On-going pain can destroy your quality of life. Limitations imposed by living with chronic pain may mean that activities such as work and hobbies, even little things that once brought satisfaction, pleasure and self-esteem, may only be memories.

Regaining quality of life is one of the goals of physicians who attempt to treat chronic pain. Pain signals go from the site of injury, through the spinal cord, to the brain where the signal is encoded as “pain.” Then the brain sends the interpreted signal back through the spinal cord to the site of injury. When that signal is blocked or scrambled, the message is not received as “pain” at the injury site.

Getting Your Life Back

Oral opiate medications as a treatment work for some people by altering the message sent to and from the brain.
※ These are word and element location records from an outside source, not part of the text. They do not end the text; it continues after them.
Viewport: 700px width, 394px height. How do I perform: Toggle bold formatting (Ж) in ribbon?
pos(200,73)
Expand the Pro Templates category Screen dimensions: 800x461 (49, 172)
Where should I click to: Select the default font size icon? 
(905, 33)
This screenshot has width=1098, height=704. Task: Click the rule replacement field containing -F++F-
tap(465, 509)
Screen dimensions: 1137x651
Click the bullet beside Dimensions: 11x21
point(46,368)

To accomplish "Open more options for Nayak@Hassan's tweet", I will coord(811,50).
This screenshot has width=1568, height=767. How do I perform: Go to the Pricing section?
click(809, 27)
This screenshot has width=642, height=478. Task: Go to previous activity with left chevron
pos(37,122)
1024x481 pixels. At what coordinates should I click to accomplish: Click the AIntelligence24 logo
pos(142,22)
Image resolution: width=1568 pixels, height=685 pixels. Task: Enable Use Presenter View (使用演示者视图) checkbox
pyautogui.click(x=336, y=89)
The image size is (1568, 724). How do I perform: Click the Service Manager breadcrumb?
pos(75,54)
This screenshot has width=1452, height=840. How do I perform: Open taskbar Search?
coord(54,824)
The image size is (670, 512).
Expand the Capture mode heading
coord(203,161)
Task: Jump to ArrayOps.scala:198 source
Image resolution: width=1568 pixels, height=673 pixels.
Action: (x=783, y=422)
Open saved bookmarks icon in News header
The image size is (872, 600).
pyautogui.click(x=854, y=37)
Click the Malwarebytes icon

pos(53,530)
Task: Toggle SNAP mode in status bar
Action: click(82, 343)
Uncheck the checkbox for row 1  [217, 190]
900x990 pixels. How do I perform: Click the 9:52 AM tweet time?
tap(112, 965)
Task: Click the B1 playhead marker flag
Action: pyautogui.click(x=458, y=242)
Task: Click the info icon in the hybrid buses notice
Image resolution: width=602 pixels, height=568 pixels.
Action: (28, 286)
For others, doses enough to relieve pain may result in confusion, grogginess, over-sedation and other side effects. When attempts to increase quality of life and to manage pain with medications are unsatisfactory, your physician may recommend intrathecal pain therapy. This may be effective for pain that is caused by certain conditions, including failed back syndrome, arachnoiditis, osteoporosis and cancer.

How does Intrathecal Pain Therapy Work?

Intrathecal pain therapy works by delivering small doses of analgesic directly to the pain receptors in the spinal cord, blocking the message to the brain. Because the doses are small and applied directly at the site of pain receptors, the entire body is not flooded with medications, and therefore negative side effects such as grogginess, confusion and over-sedation are usually avoided. A surgically implanted pump delivers medication in small, regular doses. The medication goes through a catheter to the intrathecal space around the spinal cord where it most effectively blocks pain signals. Exact dosages and frequency of delivery are determined by the physician.

Once you and your doctor have decided that this is an option for long-term treatment, a trial will be arranged. A temporary catheter will be placed near your spinal cord and attached to an external pump. The trial usually lasts about 3 days and gives you a good idea of the degree of pain the pump will relieve. A successful trial will reduce your pain by at least 50%. During the trial, you should notice an improvement in your ability to perform daily activities.

Are you suffering from spasticity and pain?

You may be a candidate for an intrathecal pump placement

Contact us today to learn if you are a candidate

What are the Risks Involved?

The potential risks of surgery to implant an intrathecal pump include any complication that can also occur with other types of surgery and anesthesia. These include:

  • Bleeding
  • Headache
  • Spinal cord injury
  • Hardware difficulties
  • Infection
  • Allergic reaction
  • Failure to relieve pain
  • Paralysis

There are some risks that are unique to the implantation of the infusion surgery and anesthesia. They include:

  • Infection
  • Accumulation of fluid in the pump pocket site
  • CSF leakage
  • Bleeding
  • Spinal headaches

The catheter could leak, become kinked, disconnected, or dislodged, thereby requiring additional corrective surgery.
A device component could fail, making it necessary to replace it. You could experience side effect or overdose symptoms of the drug being infused through the pump.

It is important that you discuss with your doctor the potential risks, complications and benefits regarding this therapy prior to giving your informed consent for treatment.


There will be some discomfort at the incision sites. Your doctor may prescribe something to help relieve post-surgery pain and an antibiotic to prevent infection. Infection is rare, but you do need to be aware of the signs of infection.

Signs of Infection:

  • Fever
  • Increased pain at the incision site.
  • Drainage that is pus-like in nature
  • Redness and swelling at the incision
  • Heat at the incision
  • Unpleasant odor at the incision

Other symptoms to report immediately

If you experience clear, watery fluid draining from your wound, or develop a headache when you are upright, you may have a spinal fluid leak. You should notify your doctor’s nurse or the doctor on call right away. You will want to limit your activity for 6 to 8 weeks in order to prevent the catheter from moving before healing is complete. After the incision has healed, the pump site will require no special care. Oral medications will be reduced as the amount of medication released by the pump is increased. It will take several weeks to reach the optimal dosage.

Maintaining Your Pump

You will schedule regular appointments with your doctor for pump refills. At each visit your pump will be checked to be sure it is working properly. Work with your doctor to find the effective medication dosage for you. Call your doctor’s nurse and report any unusual reactions to the medication. Call your doctor’s nurse immediately if you hear beeping sounds from the pump. It will beep to signal that attention is needed: a refill is due, the battery needs to be changed, or there is a problem with the pump delivering medication. Do not participate in activities that could result in a blow to the pump site.

Carry your pump identification card with you at all times. Consult with your doctor before scheduling any diagnostic tests such as MRI or other diagnostic imaging, or before engaging in treatments that could involve changes in atmospheric pressure (long flights, unpressurized flights, or hyperbaric chamber) or extreme changes in temperature (sauna or hot tub). Extreme temperature or pressure changes may result in the pump releasing too much medication or not enough. You can expect the battery to last 3 to 5 years, depending upon the amount of medication the pump delivers. At the end of battery life, the pump will need to be replaced.